Blizzard Offers Look Inside WoW At GDC
Yesterday morning at GDC Austin, Blizzard's J. Allen Brack and Frank Pearce took to the stage to finally give a peek inside the inner workings of World of Warcraft. Tipping the scales at around 4,600 people utilizing 20,000 computer systems and 1.3 petabytes of storage, Blizzard has created a raging behemoth. The Online Network services group alone has "data centers from Texas to Seoul, and monitor over 13,250 server blades, 75,000 cpu cores, and 112.5 terabytes of blade RAM. [Pearce] points out the picture of the GNOC (Global Network Operations Center) in their slideshow, a data core that even has televisions tuned to the weather stations.
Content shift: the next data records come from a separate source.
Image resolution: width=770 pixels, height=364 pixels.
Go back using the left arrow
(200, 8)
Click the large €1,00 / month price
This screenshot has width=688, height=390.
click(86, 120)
They use those to ensure that conditions of the data center are up to their standards; with only a staff of 68 people they ensure connectivity across the globe for the numerous WoW servers."
I think he may mean that in countries like Russia and China the subscription rate is tremendously lower due to the local currency.
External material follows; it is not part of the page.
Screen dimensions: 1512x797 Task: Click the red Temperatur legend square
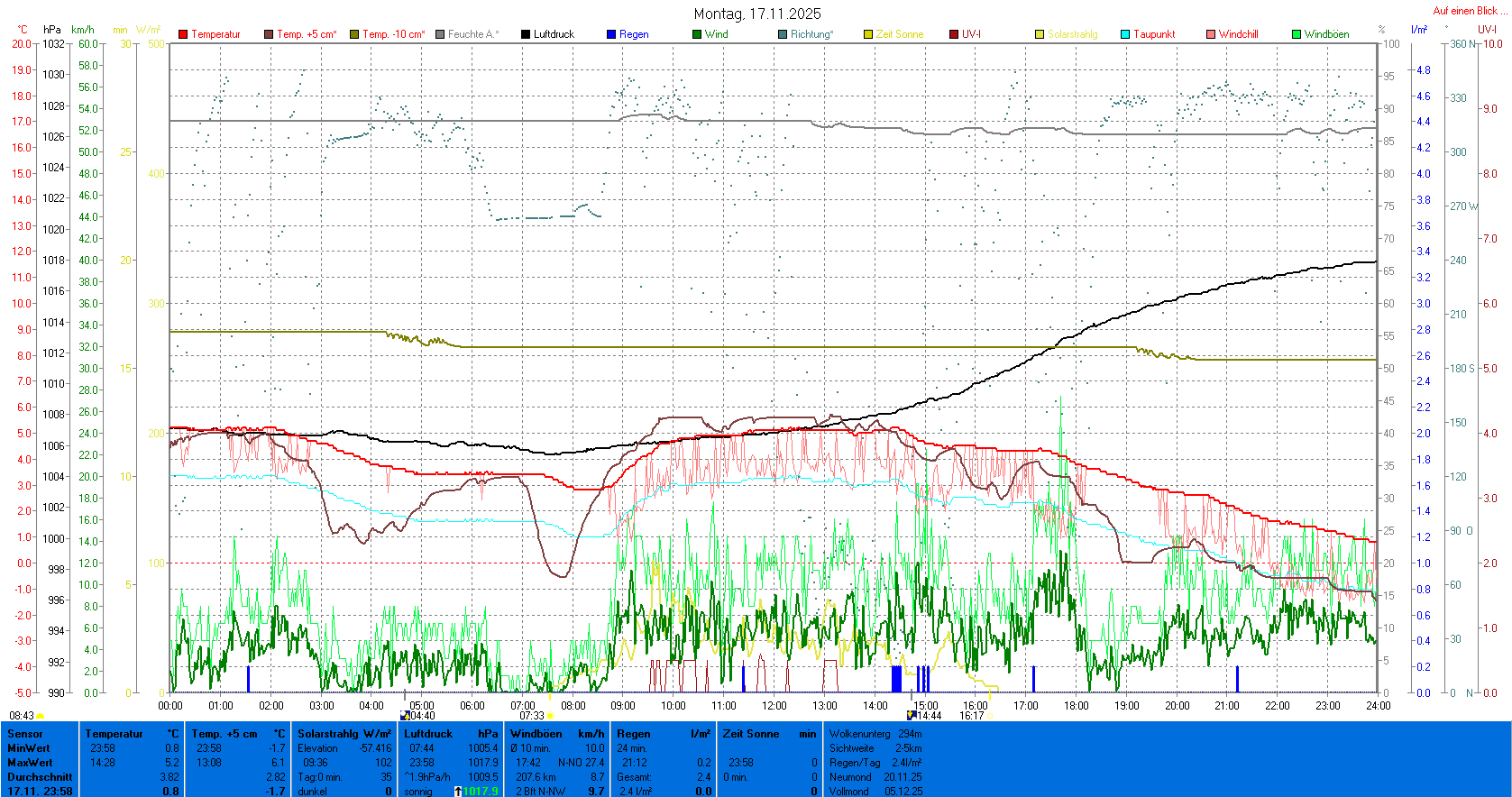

I was told by someone at blizzard that they essentially implemented a fix across all battlegroups (which for those who don't know is a collection of realms at one data center) so you shouldn't see the error anymore. The problem was that each realm had a set amount of blades (something like 14?) for instances. Lower population realms didn't use hardly any of that capacity - whereas high population realms there wasn't enough. Well any good server admin knows you never can tell if a low population realm becomes a high population realm or visa versa so clearly you can't build these realms based off that alone - the app needs to scale accordingly.
The fix was that now all instances belong to a pool of servers now - which will eventually allow instance sharing across realms (that is - a party of players on different realms) once its switched on.